Кое-что Гоголю всё же удалось поправить. Есть свидетельство, что он распорядился "вынести роскошную мебель, поставленную было в комнате городничего, и заменить её простою мебелью, прибавив клетки с канарейками и бутыль в окне". Если этот факт имел место в действительности, он хорошо передаёт стремление писателя добиться максимальной верности натуре. На сцене должна была быть действительно комната уездного начальника, городничего, причём с узнаваемыми бытовыми деталями, вроде клетки с канарейками и бутылью в окне.
Между тем зрители заполняли театр. Давно уже не помнили такого съезда знатных и титулованных особ. "Публика была избранная в полном смысле слова" (П. В. Анненков). "Партер был ослепителен, весь в звёздах и других орденах…" (А. О. Смир-нова-Россет*).

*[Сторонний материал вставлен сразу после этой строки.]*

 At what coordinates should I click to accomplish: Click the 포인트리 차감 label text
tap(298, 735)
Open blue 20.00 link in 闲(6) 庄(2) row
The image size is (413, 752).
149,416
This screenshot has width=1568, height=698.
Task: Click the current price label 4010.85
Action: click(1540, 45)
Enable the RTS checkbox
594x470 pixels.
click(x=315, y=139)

Причиной тому была, пожалуй, не только популярность Гоголя, но и известие, что прибудет сам император. Интерес подогревался и циркулировавшими слухами о необычном пути, который прошла комедия к сцене: опасаясь цензурных затруднений, друзья Гоголя — Жуковский, Вяземский и Виельгорский* — обратились к Николаю I. И тот разрешил ставить пьесу, хотя истинные мотивы его поступка остались неизвестными.
Были в зрительном зале писатели и литераторы — И. А. Крылов*, П. А. Вяземский. Были друзья Гоголя из его петербургского кружка, например, П. В. Анненков.